WHAT IS NEEDED
Every entry is to be copied exactly as written, and the pictures are to be skipped.

-------- RECORDS SHOWN --------

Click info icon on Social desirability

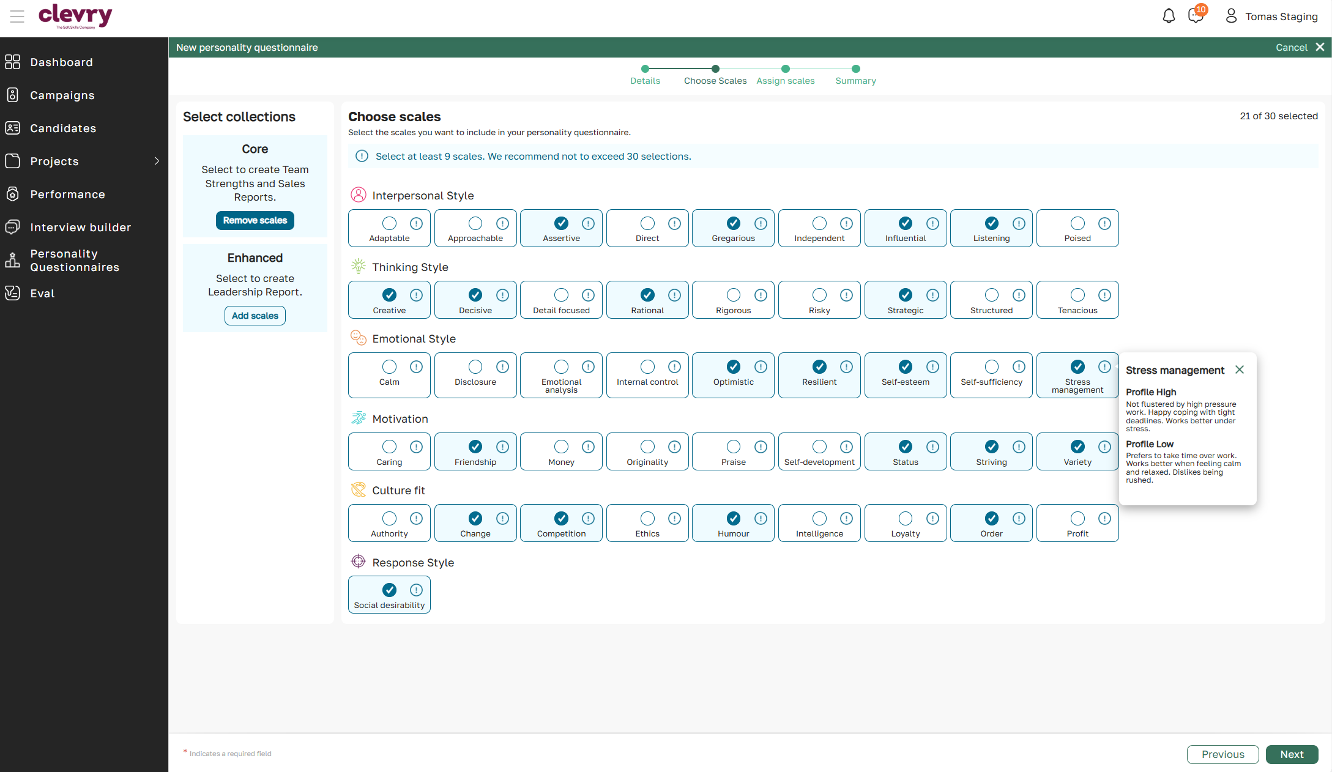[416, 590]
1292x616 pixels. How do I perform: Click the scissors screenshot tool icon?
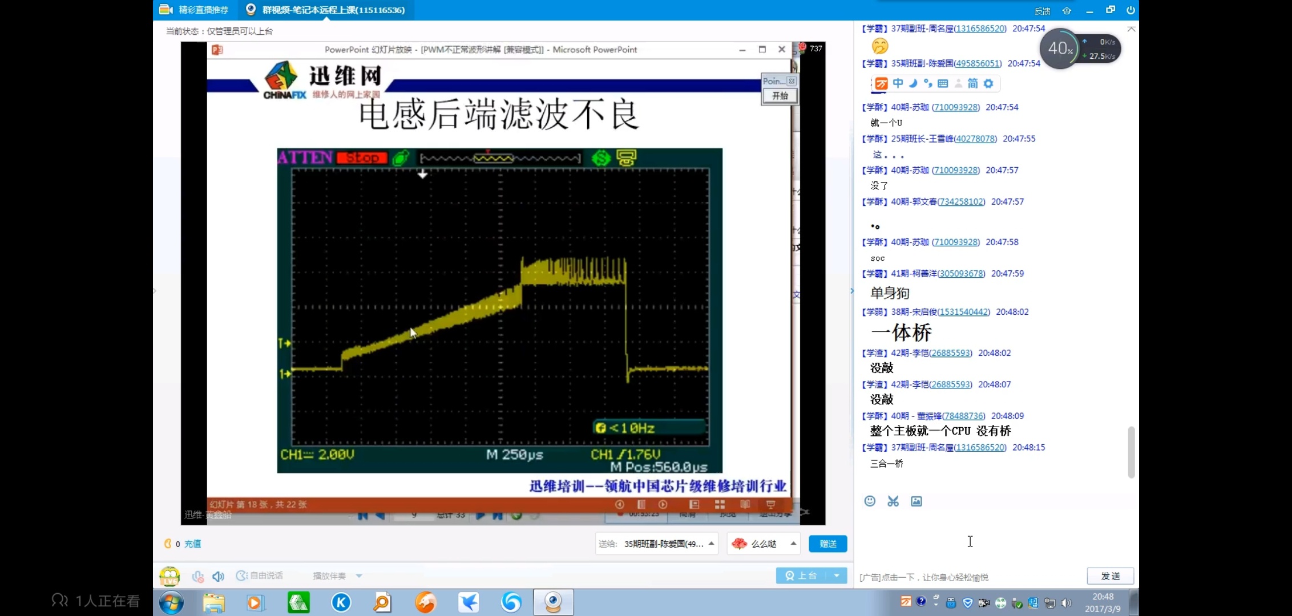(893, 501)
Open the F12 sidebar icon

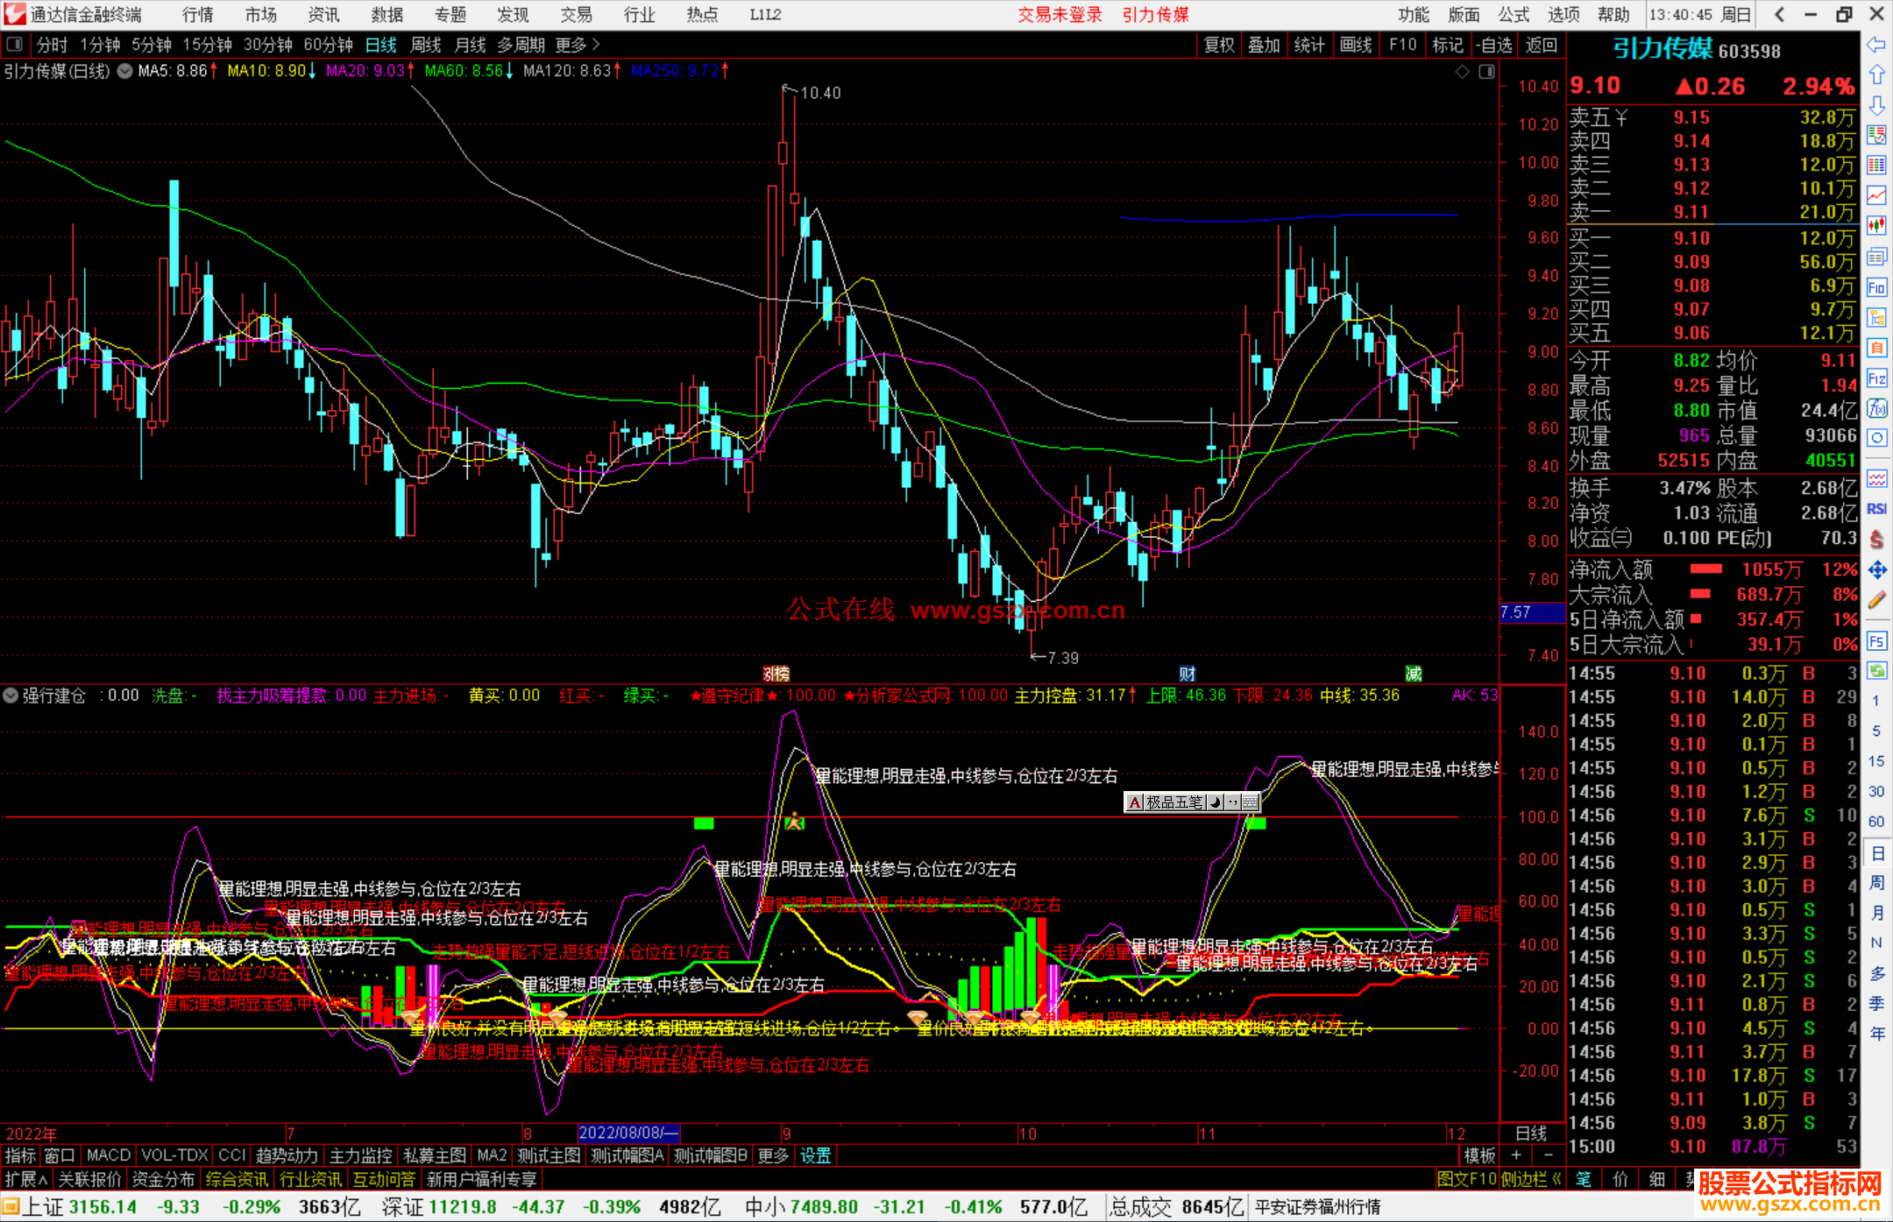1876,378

--------

TASK RESULT
Click info icon on Social desirability

[416, 590]
1292x616 pixels. How do I perform: Click the scissors screenshot tool icon?
(893, 501)
Open the F12 sidebar icon

1876,378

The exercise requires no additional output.